Stored records:
————————

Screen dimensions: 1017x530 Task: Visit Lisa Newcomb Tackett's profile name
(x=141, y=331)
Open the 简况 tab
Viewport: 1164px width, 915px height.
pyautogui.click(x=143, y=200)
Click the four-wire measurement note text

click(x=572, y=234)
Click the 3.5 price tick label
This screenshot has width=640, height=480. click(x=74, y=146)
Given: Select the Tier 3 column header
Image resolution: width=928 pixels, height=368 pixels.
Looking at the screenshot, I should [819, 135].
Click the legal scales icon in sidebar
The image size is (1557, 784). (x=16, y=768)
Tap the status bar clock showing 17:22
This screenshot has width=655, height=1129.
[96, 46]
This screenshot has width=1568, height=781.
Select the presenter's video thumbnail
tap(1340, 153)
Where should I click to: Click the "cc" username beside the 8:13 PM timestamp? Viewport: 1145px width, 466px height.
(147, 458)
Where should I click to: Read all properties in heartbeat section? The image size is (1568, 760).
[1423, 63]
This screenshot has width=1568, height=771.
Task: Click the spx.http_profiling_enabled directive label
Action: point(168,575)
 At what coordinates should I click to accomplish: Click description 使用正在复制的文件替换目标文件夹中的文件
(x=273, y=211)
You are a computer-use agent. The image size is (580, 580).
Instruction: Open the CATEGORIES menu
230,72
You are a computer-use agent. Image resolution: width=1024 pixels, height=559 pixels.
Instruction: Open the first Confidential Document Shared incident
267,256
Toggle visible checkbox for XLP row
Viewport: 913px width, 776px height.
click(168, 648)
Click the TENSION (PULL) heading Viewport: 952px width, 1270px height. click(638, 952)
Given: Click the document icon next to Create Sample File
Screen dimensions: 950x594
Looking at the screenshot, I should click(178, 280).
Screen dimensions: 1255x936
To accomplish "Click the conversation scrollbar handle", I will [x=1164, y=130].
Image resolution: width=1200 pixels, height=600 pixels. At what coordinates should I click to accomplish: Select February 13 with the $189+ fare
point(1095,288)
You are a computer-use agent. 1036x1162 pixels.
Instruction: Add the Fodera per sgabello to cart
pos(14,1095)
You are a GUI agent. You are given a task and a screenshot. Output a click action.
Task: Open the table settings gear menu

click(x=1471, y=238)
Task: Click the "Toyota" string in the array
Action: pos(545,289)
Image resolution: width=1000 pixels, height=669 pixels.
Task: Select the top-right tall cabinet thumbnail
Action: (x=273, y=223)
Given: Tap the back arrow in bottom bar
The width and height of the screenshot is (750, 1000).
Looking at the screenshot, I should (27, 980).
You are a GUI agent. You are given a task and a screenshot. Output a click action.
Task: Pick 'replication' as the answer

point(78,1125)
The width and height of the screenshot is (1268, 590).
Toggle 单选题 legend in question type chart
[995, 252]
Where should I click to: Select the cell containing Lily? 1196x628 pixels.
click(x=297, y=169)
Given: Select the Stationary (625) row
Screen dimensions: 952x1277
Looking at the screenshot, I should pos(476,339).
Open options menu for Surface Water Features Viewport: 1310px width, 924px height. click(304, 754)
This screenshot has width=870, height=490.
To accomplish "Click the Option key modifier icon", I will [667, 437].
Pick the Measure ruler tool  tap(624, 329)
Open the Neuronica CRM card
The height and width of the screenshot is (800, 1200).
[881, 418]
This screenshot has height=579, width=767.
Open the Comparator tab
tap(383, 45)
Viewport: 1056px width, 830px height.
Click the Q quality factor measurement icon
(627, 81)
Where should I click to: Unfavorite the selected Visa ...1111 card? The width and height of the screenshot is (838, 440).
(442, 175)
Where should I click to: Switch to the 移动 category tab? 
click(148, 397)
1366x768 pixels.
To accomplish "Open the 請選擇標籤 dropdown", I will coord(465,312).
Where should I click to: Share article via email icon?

————————

> _ACTIVITY_:
Go through the data and return each line where the word "will" appears.

> _TASK RESPONSE_:
To accomplish "Click the conversation scrollbar handle", I will [x=1164, y=130].
To accomplish "Click the Option key modifier icon", I will [667, 437].
To accomplish "Open the 請選擇標籤 dropdown", I will coord(465,312).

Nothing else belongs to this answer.